Sinema filmlerinin değerlendirilmesi, sınıflandırılması ve desteklenmesini düzenleyen kanundaki değişiklikler festivallerde ilk karşılıklarını bulmaya başladı. Yeni kanun Ocak ayında TBMM Genel Kurulu’nda kabul edilmiş, yeni düzenlemelerin uygulamaya ne zaman ve ne şekilde yansıyacağı çeşitli tartışmalara neden olmuştu. Özellikle kanunun 7. maddesinde yapılan ve eser işletme belgesi olmayan filmlerin 18+ yaş işareti ile festivallerde gösterilebilmesinin önünü açan değişiklik soru işareti uyandırmaktaydı. Değişiklik geniş ölçekte ilk olarak 38. İstanbul Film Festivali’nde uygulandı. Festivalde eser işletme belgesine (nam-ı diğer kayıt tescil belgesine) sahip olmayan filmler, katalogda belirtilen 18+ yaş sınırı ile birlikte gösterildi ve festival direktörü Kerem Ayan’dan öğrendiğimiz üzere bu konuya ilişkin bir sorun yaşanmadı. Sanatsal Etkinlikler Komisyonu Başkanı ve Sinema Eseri Yapımcıları Meslek Birliği Yönetim Kurulu üyesi yapımcı Yamaç Okur bu konuyla ilgili kendilerine ulaşan herhangi bir problem olmadığını belirtti.

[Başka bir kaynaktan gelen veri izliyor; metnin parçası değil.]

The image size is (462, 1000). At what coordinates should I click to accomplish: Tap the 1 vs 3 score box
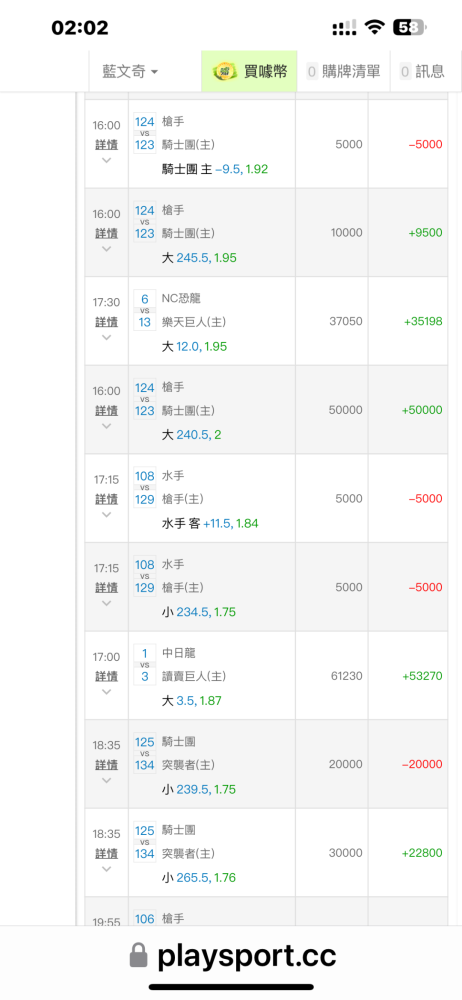point(145,665)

Kanundaki son değişiklik, özellikle de ticari vizyon hedefi olmayan belgesel ve kısa filmlerin festival gösterimlerine, önceki döneme nazaran kolaylık getiriyor. Bununla birlikte yasadaki 18+ yaş sınırının belirtilmesi şartı, normalde bu yaş sınırıyla gösterilmemesi gereken filmleri (örneğin ticari gösterime girmeyen çocuk filmleri) de bu kurala tabi kılıyor. Ayrıca yeni yasa, muhalif siyasi içeriğe sahip filmlerin üreticilerinin, sansüre uğrama riskine karşı ticari vizyonu es geçip filmlerinin dolaşımını festival gösterimleriyle sınırlamaları sonucunu da doğurmaya gebe. Zira yeni kanunda festival gösterimlerine görece (18+’lı) serbestlik getirilirken, 7. maddedeki “değerlendirme ve sınıflandırma uyarınca uygun bulunmayan” filmlerin gösterime sunulamayacağı yönündeki, yasaklamalara temel teşkil eden ifade yerli yerinde durmakta.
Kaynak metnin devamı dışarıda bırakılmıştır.